- **CONSIGNE 1**: Renvoie chaque ligne des données qui contient le mot « width », en tenant compte des majuscules et des minuscules.

- **TEXTE FOURNI**:
======
La reconversion d’une ancienne résidence de tourisme a permis de créer 86 logements. Grâce à un partenariat entre Action Logement Services et Soliha Var, Les Terrasses Blanches, à Bandol, enrichit l’offre de logements dédiés aux saisonniers des entreprises locales — Photo : Action Logement

C’est une nouvelle résidence qui a été inaugurée le 16 avril 2024. La Ville de Bandol, l’Établissement public foncier de Paca, le bailleur Unicil et Action Logement Services ont réalisé une opération "sur mesure" pour permettre le maintien des jeunes Bandolais en début de vie active sur le territoire et enrichir l’offre de logements dédiés aux saisonniers. Coût de l’opération : 4,5 millions d’euros de travaux pour transformer une résidence de tourisme en une résidence de 86 logements. "Cette opération est pour nous emblématique de notre capacité à mobiliser des fonds et des acteurs pour faciliter l’accès au logement et ainsi favoriser l’emploi", confie Sandrine Bordin, directrice régionale d’Action Logement Services Paca et Corse.

L’opération est aussi révélatrice d’un problème bien réel en région Paca : aux difficultés de recrutement s’ajoutent celles pour les nouveaux embauchés de trouver un logement ! "La région Paca Corse est la troisième région la plus tendue, après Mayotte et l’Île-de-France. Cette tension s’établit à 14,8, ce qui signifie que pour une offre de logement, il y a 14,8 demandes", précise Sandrine Bordin.
======
- **CONSIGNE 2**: Répète mot pour mot le texte sur la nouvelle résidence de Bandol.

Entrées pour repérer du texte et des éléments:
======
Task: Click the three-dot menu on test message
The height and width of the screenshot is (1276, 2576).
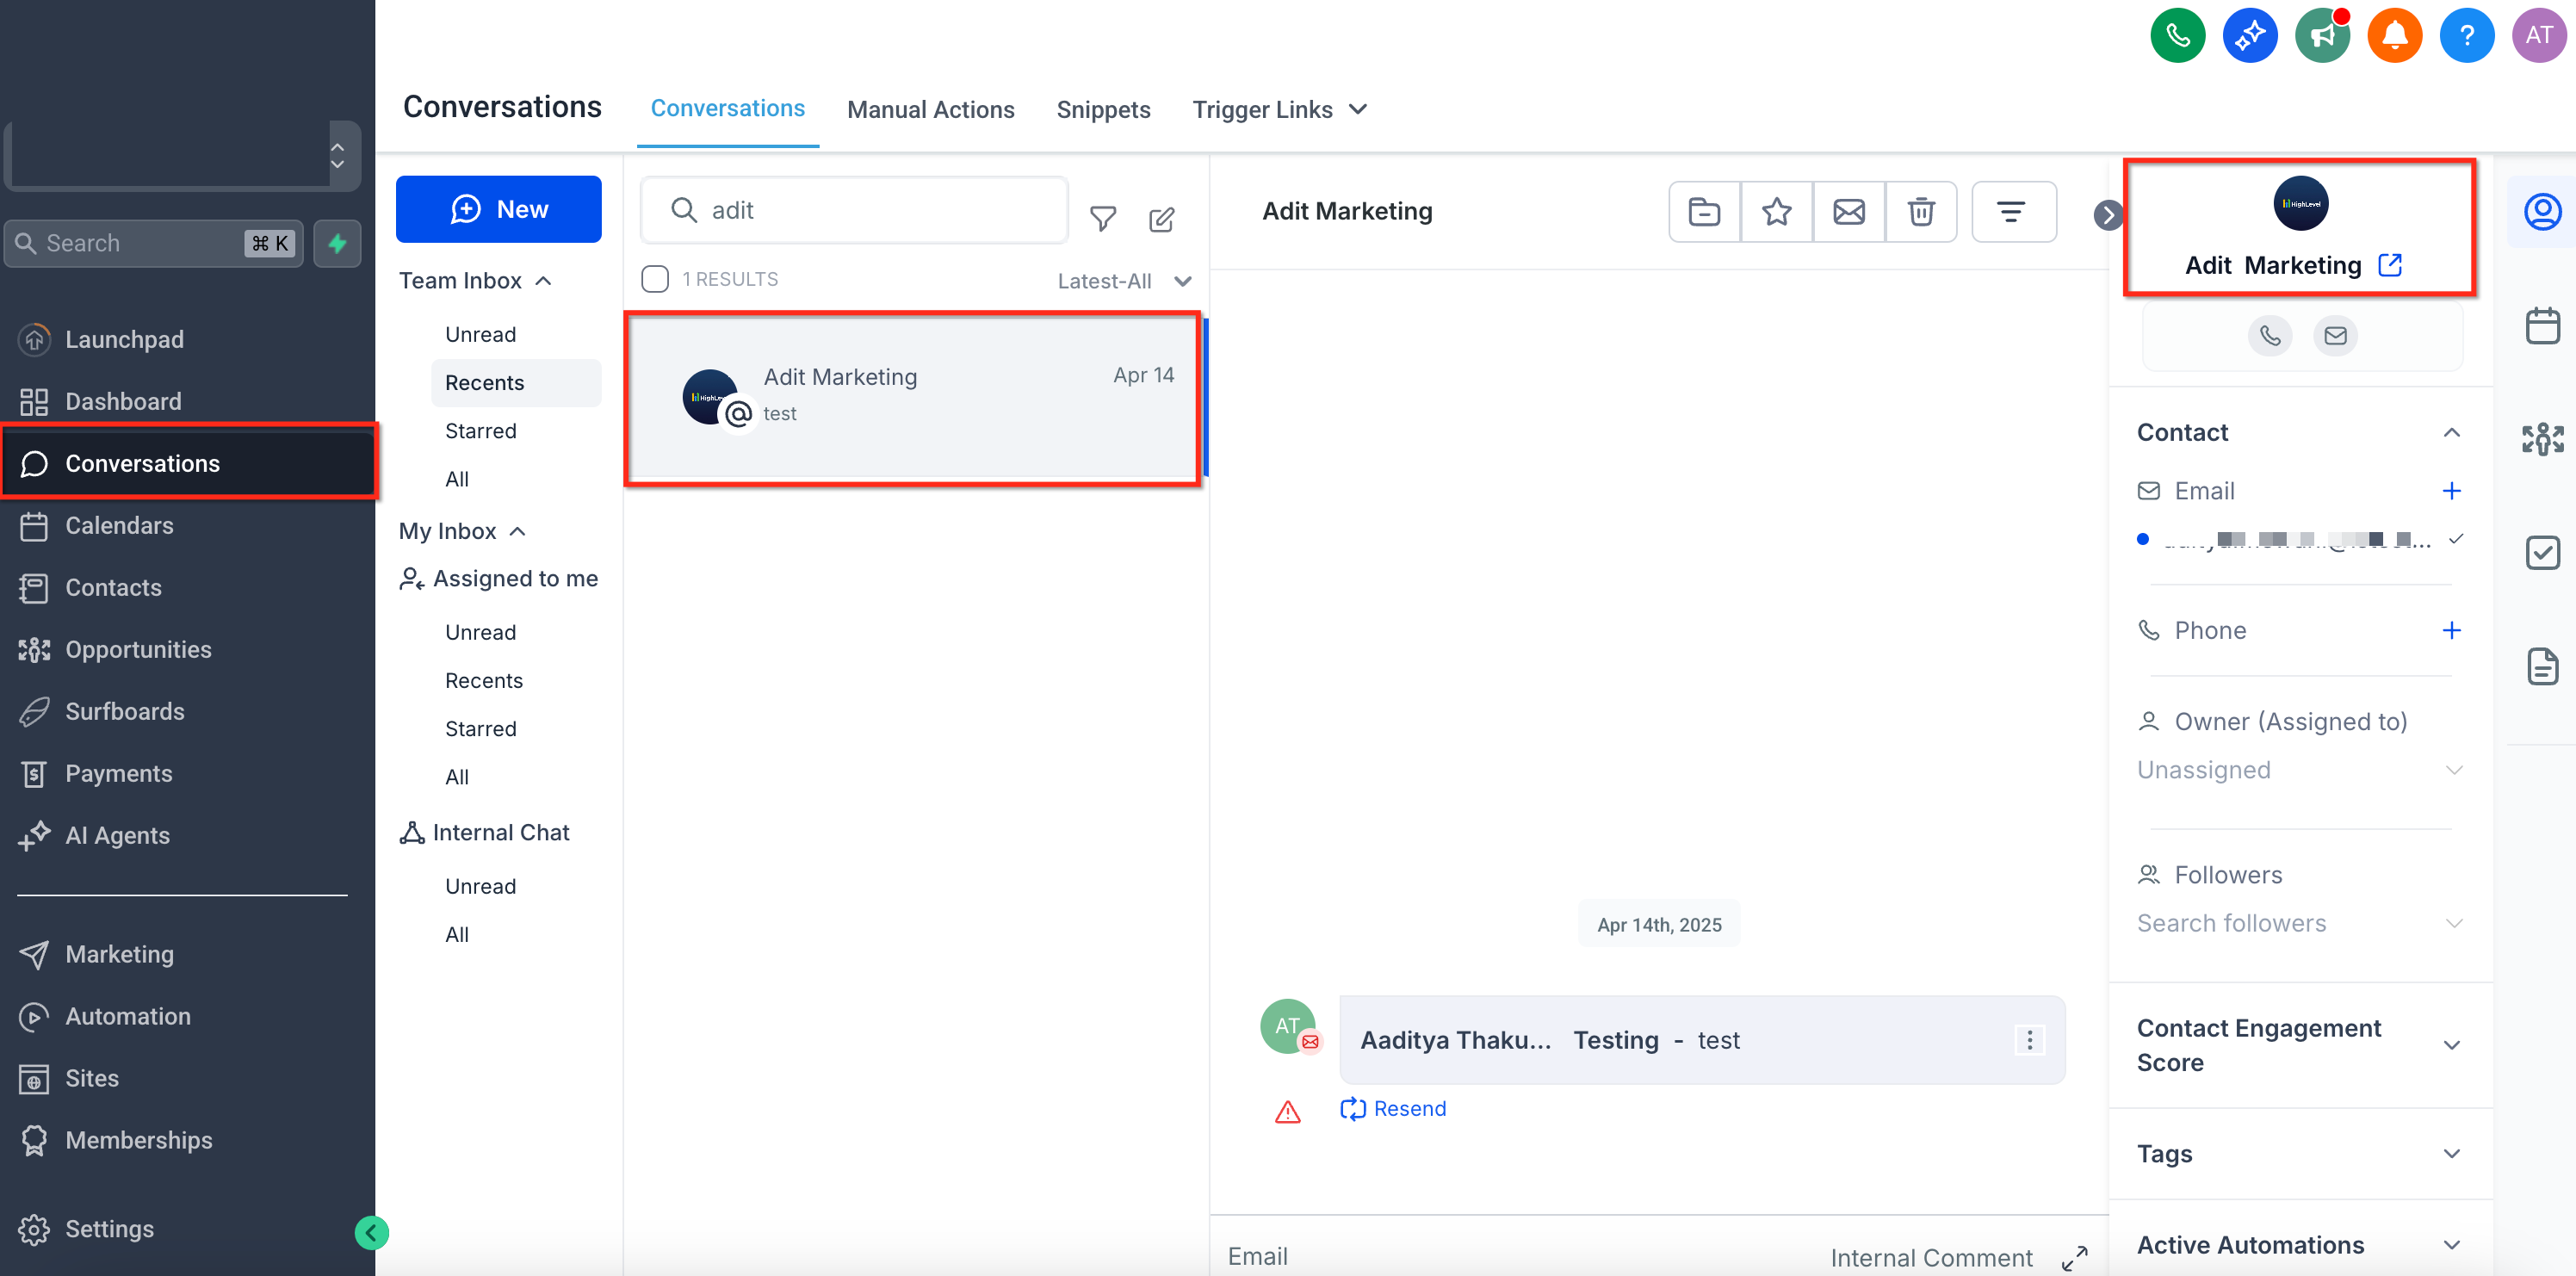Action: tap(2029, 1040)
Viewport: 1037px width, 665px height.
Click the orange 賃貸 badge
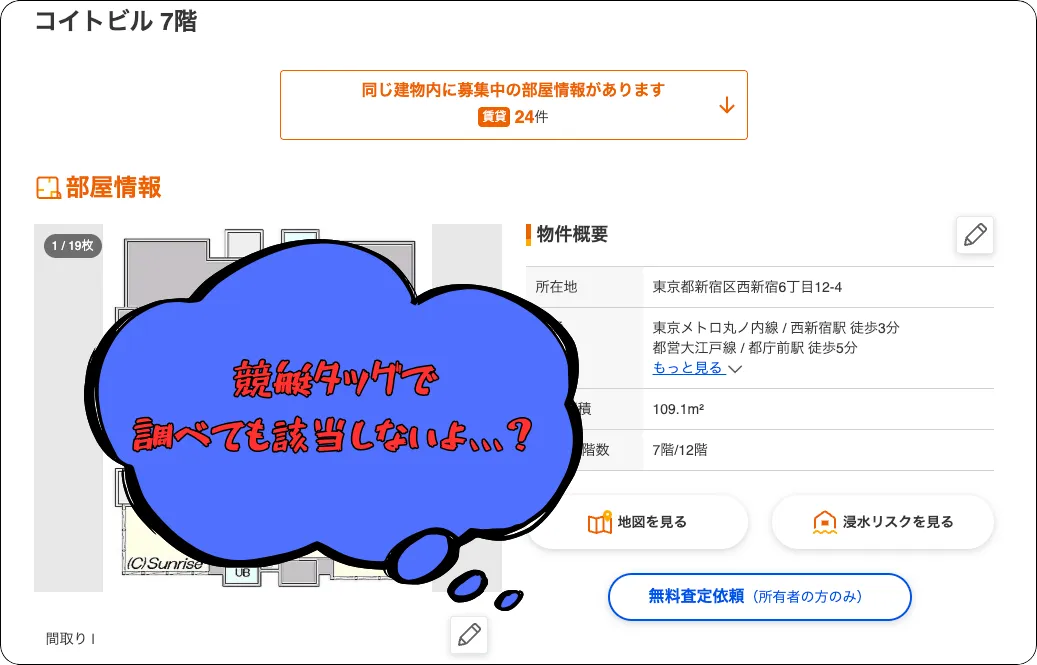[x=493, y=117]
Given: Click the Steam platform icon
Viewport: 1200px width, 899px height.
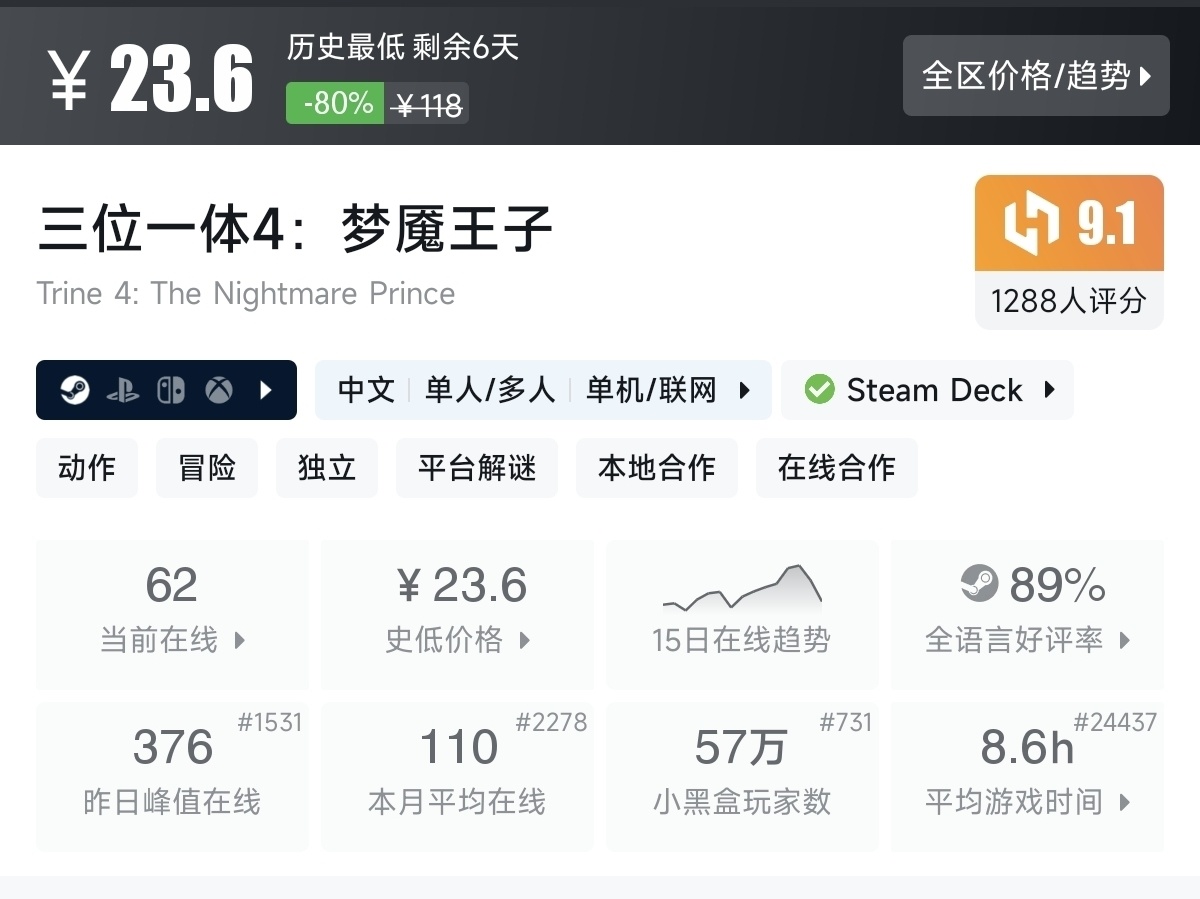Looking at the screenshot, I should click(74, 390).
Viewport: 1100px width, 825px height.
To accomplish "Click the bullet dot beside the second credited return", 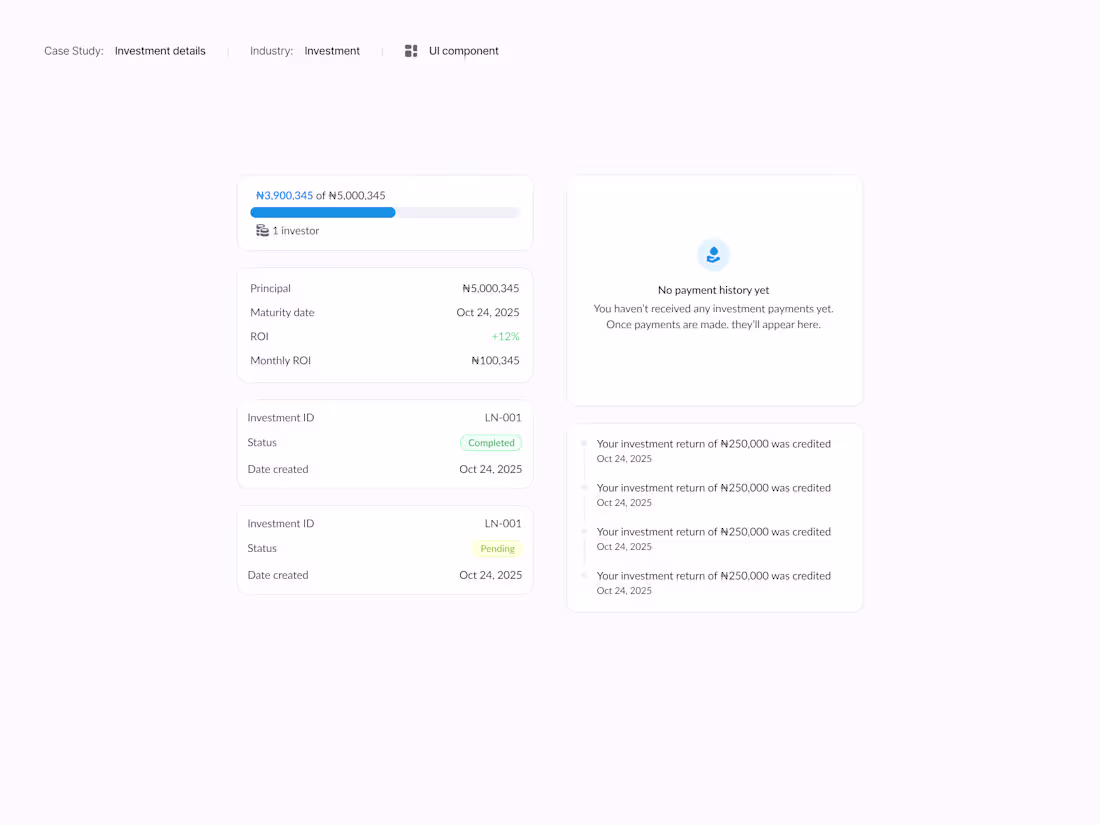I will coord(583,487).
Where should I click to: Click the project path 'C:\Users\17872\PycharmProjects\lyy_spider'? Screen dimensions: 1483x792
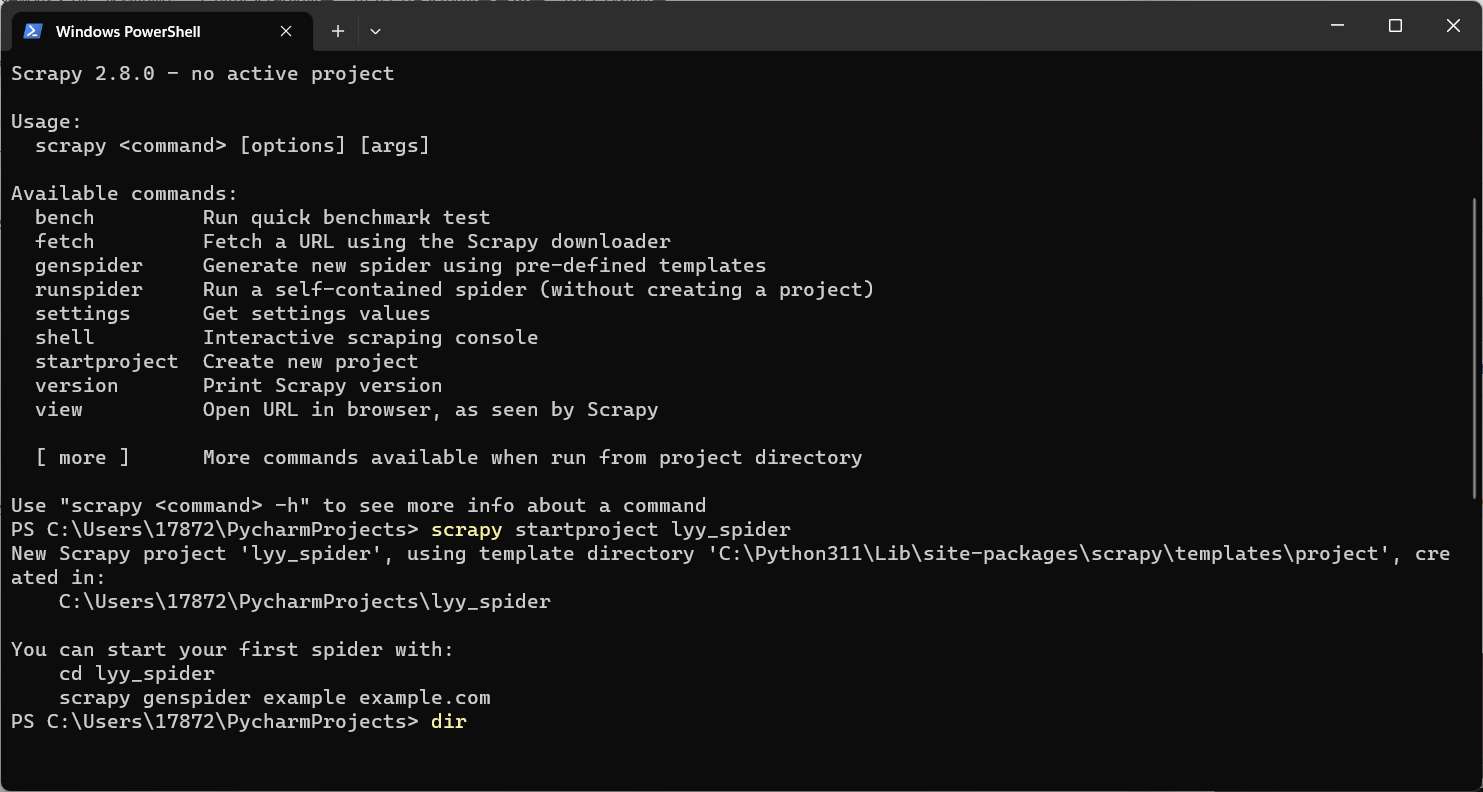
======
- **RÉPONSE FINALE 1**:
The height and width of the screenshot is (1276, 2576).
Viewport: 1037px width, 665px height.
Viewport: 1200px width, 899px height.
Viewport: 1100px width, 825px height.

- **RÉPONSE FINALE 2**:
La reconversion d’une ancienne résidence de tourisme a permis de créer 86 logements. Grâce à un partenariat entre Action Logement Services et Soliha Var, Les Terrasses Blanches, à Bandol, enrichit l’offre de logements dédiés aux saisonniers des entreprises locales — Photo : Action Logement

C’est une nouvelle résidence qui a été inaugurée le 16 avril 2024. La Ville de Bandol, l’Établissement public foncier de Paca, le bailleur Unicil et Action Logement Services ont réalisé une opération "sur mesure" pour permettre le maintien des jeunes Bandolais en début de vie active sur le territoire et enrichir l’offre de logements dédiés aux saisonniers. Coût de l’opération : 4,5 millions d’euros de travaux pour transformer une résidence de tourisme en une résidence de 86 logements. "Cette opération est pour nous emblématique de notre capacité à mobiliser des fonds et des acteurs pour faciliter l’accès au logement et ainsi favoriser l’emploi", confie Sandrine Bordin, directrice régionale d’Action Logement Services Paca et Corse.

L’opération est aussi révélatrice d’un problème bien réel en région Paca : aux difficultés de recrutement s’ajoutent celles pour les nouveaux embauchés de trouver un logement ! "La région Paca Corse est la troisième région la plus tendue, après Mayotte et l’Île-de-France. Cette tension s’établit à 14,8, ce qui signifie que pour une offre de logement, il y a 14,8 demandes", précise Sandrine Bordin.